Talk about David and Goliath. In an era when 3D CG animation and big studio juggernauts such as Disney-Pixar, DreamWorks Animation and Blue Sky-Fox seem to dominate the toon landscape, a few smaller, auteur-driven projects — notably, Bill Plympton’s “Idiots and Angels,” Paul and Sandra Fierlinger’s “My Dog Tulip” and Sylvain Chomet’s “The Illusionist” — are keeping the traditions of the form alive.
“People think all animation’s the same, but 2D animation is a different art form from 3D,” notes Chomet, whose “The Triplets of Belleville” scored two Oscar noms. “It’s about drawing, and 3D isn’t.”
And for all three animators, working by hand is a far more expressive medium. “What’s really cool is you can see all the little details of the lines and layers,” explains Plympton. “I spend a lot of time on each drawing, and I over-shade and erase and work up the surface, so it actually looks like a Degas drawing in the end.” The images also possess “a warmth and a certain artistic feel you just can’t get with a computer,” he adds. “I like all the mistakes and little imperfections.”
For Paul Fierlinger, “It’s very hard to put individuality in 3D, while it’s relatively easy to be original in drawing.”
It’s also “pretty inexpensive” compared with 3D, says Plympton whose fifth feature-length toon tells the story of a lonely, bitter man who sprouts wings. “If I’d used computer animation, it would have multiplied my costs by hundreds. I can’t afford to do that.” Instead, Plympton sticks to traditional 2D animation. The result? “Every one of my films has made a profit,” he reports, “and you can’t say that about every CG film.”
“You don’t need a huge budget to create an interesting 2D project,” agrees Chomet.
But just because these artists work by hand doesn’t mean they’re Luddites. All are quick to avail themselves of the latest technology, especially if it helps speed up the notoriously time-consuming and labor-intensive traditional animation process. The husband-and-wife Fierlinger team used French software TVPaint to create more than 60,000 drawings and give a painterly look to “Tulip’s” detailed postwar London settings.
“We call it ‘computer-assist,’ as the process hasn’t changed — it’s still hand-drawn and hand-painted, except we draw on a plastic tablet instead of paper,” he explains. “And Sandra paints the same way, with a plastic pen on a tablet. But it’s now much quicker and far more convenient. I love the new tools. Not for a minute do I miss the old 19th-century ways.”
Likewise, after his initial drawings, Chomet relied on computers for all the compositing and coloring on “The Illusionist.” “Everything’s done with Photoshop and Painter. They’re very helpful tools for a very slow process,” he says.
Every frame of “Idiots” and Plympton’s new short “The Cow Who Wanted to Be a Hamburger” was first hand-drawn — Sharpie on animation bond for “Cow” and pencil on bond for “Idiots” — then scanned into the computer and colored via PhotoShop.

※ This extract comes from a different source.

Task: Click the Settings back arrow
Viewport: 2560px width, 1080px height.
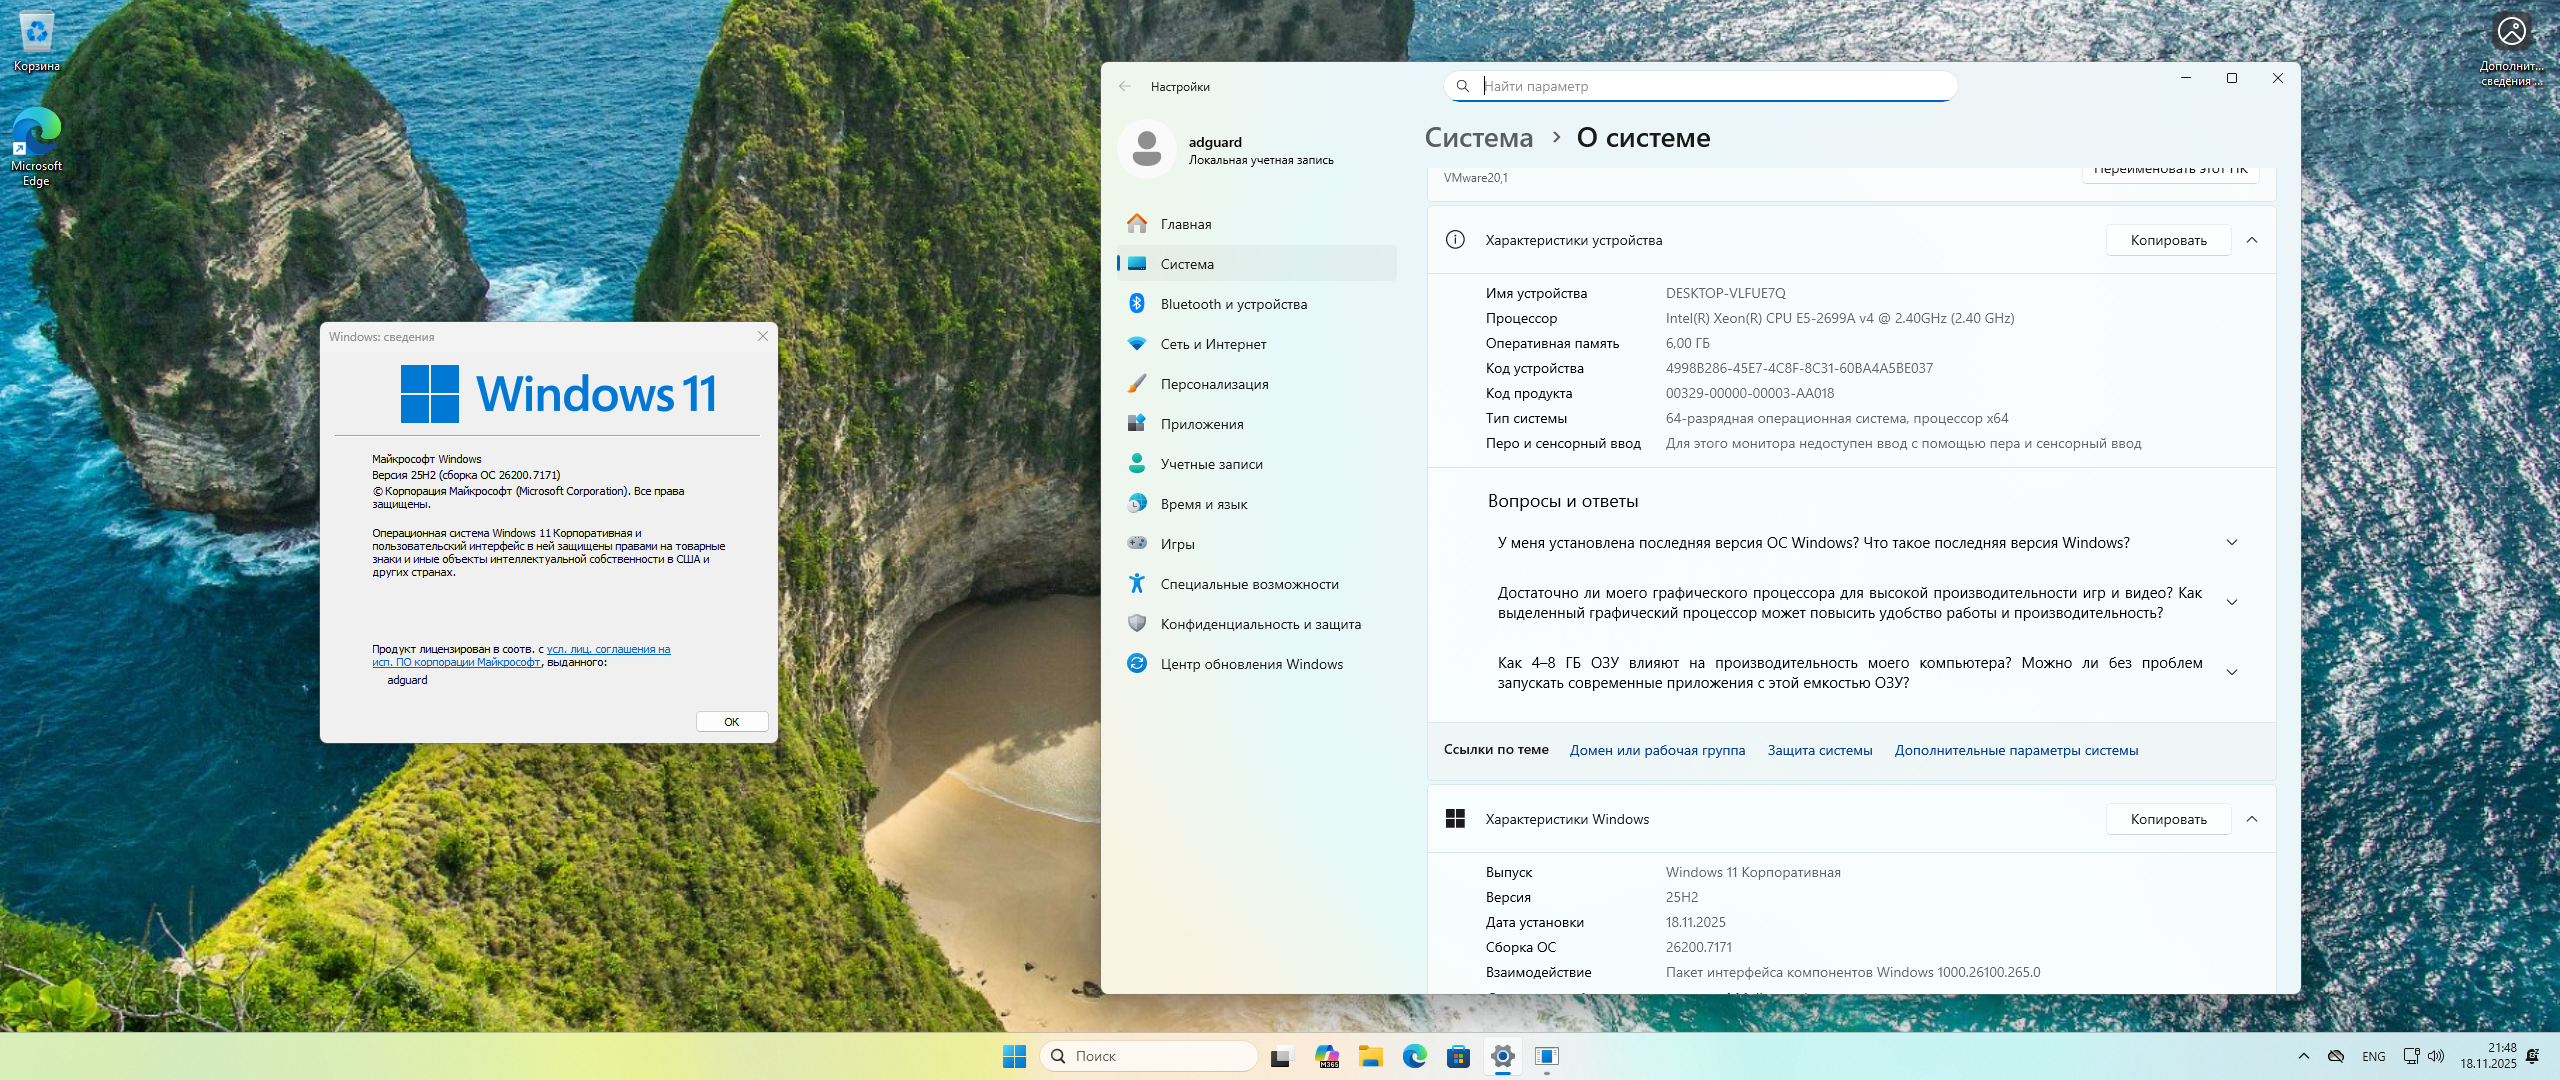Action: [1125, 86]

“The tools make it faster and more malleable,” Plympton says. “I can easily and instantly change things with the computer, while the old way of shooting 35mm meant you were really stuck with the cels you’re shooting.”
And all are bullish about the future of the format. “Animation’s exploding all over the world, and there’s room for all the different techniques and styles,” says Chomet. Agrees Plympton: “Audiences don’t want the same old style each film. They want new experiences.”
Adds Fierlinger: “CG used to dominate, but I think people are getting a bit tired of it now. I see 2D’s future in its capacity to be original and surprise.”